» Text passage
======
I used the exact same product listed in the amazon link above, back in June. First, did a 100% water change and removed as much cyanobacteria as I could. Scrubbed the Anubias leaves. Removed the hornwort and guppy grass that was coated in it (put fresh clippings in from another tank so the plant load remained mostly the same). Replaced the floating plants, as well. 
Cyanobacteria melted away and hasn't come back.
I did the regular dose and the snails were ok.
I don't use carbon in filtration.


----------



## Bucha (May 22, 2016)

Do not give up! Planted aquarium is hard and it can not be fully controlled, it always need persistence and a bit of luck. It is very strange that your tap water has 5ppm of phosphate, usually it has zero. In my experience nitrates come from fish feeding, phosphates need to be added weekly, sometimes twice a week to keep their level at 1.5-2ppm. I always feed with frozen blood-worms (you can find tiny ones for small fish), I found that most flake foods produce too much of unwanted dirt in the tank and ruin the balance. Your tank is only 7.5 gallons. You can buy distilled water for the water changes. My tap water is very hard in Winter, ant too soft in Summer. So I buy for the winter:
https://www.amazon.com/gp/product/B00DSP57BQ/ref=ppx_yo_dt_b_search_asin_title?ie=UTF8&psc=1
The replacement resin:
https://www.amazon.com/gp/product/B076ZWCVN8/ref=ppx_yo_dt_b_search_asin_title?ie=UTF8&psc=1

Of course you need to re-constitute the distilled water to add nutrients. I use the following (works for me). All needed chemical are inexpensive on Amazon, some are cheap at grocery/pharmacy (see below)
THE AMOUNTS CALCULATED TO ADD 1 PPM to 41 GALLONS TANK (155 LITERS) , you can easily re-calculate them to any volume.
Nitrates, Desired: 10ppm. 253 mg KNO3
Phosphates, Desired 2ppm: 217.5 mg KH2PO4
Potassium, Desired 14ppm: 397 mg KHCO3
Sodium, Desired 21ppm: 566 mg NaHCO3 (baking soda) or 394 mg NaCl (table salt)
Calcium, Desired 15ppm, 569 mg CaCl2*2H2O
Magnesium, Desired 5ppm, 1.57 g MgSO4*7H2O (Epson salt, any pharmacy) or 1.30 g MgCl2*6H2O

I hope I presented the amounts in understandable form. Do not mix Ca and Mg with the rest, they will precipitate, add each Ca and Ms separately. Add Iron and micros in several hours, after all the rest is mixed.
======
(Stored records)
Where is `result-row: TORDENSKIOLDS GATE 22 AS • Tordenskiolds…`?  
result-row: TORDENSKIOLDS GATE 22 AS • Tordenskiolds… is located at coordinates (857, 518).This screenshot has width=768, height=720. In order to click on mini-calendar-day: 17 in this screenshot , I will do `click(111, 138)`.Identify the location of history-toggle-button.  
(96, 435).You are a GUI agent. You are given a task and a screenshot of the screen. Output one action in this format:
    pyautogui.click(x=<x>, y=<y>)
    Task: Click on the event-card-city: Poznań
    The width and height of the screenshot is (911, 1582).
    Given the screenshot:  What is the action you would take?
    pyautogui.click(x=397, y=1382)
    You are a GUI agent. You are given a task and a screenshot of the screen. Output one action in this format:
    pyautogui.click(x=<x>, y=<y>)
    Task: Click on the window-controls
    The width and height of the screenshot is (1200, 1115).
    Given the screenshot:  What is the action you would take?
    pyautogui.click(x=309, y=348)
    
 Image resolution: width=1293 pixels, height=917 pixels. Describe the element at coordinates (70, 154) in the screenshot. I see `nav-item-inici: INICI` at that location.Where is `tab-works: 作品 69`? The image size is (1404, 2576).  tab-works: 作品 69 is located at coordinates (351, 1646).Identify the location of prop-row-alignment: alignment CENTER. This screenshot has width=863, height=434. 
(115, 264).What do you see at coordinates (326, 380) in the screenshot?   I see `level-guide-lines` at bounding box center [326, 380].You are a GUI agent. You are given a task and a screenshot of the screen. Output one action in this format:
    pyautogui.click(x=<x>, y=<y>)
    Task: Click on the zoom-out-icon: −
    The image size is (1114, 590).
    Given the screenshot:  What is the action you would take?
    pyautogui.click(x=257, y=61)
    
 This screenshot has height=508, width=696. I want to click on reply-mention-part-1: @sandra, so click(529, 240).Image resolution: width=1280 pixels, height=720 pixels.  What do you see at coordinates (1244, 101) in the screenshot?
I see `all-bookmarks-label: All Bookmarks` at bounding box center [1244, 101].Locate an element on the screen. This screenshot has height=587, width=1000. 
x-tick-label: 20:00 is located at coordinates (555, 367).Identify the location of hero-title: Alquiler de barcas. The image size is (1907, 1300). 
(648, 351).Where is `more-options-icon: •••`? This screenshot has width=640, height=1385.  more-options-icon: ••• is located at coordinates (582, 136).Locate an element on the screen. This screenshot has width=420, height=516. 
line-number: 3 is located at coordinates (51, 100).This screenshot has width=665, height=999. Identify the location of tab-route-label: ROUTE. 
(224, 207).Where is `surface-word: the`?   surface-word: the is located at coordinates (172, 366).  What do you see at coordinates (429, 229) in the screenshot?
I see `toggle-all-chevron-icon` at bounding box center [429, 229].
======
» Task goal
Update the aquarium dosing post above by rewriting it from the words "THE AMOUNTS CALCULATED" through "rest is mixed.", with "table salt" changed to "sodium chloride".

» The answer
THE AMOUNTS CALCULATED TO ADD 1 PPM to 41 GALLONS TANK (155 LITERS) , you can easily re-calculate them to any volume.
Nitrates, Desired: 10ppm. 253 mg KNO3
Phosphates, Desired 2ppm: 217.5 mg KH2PO4
Potassium, Desired 14ppm: 397 mg KHCO3
Sodium, Desired 21ppm: 566 mg NaHCO3 (baking soda) or 394 mg NaCl (sodium chloride)
Calcium, Desired 15ppm, 569 mg CaCl2*2H2O
Magnesium, Desired 5ppm, 1.57 g MgSO4*7H2O (Epson salt, any pharmacy) or 1.30 g MgCl2*6H2O

I hope I presented the amounts in understandable form. Do not mix Ca and Mg with the rest, they will precipitate, add each Ca and Ms separately. Add Iron and micros in several hours, after all the rest is mixed.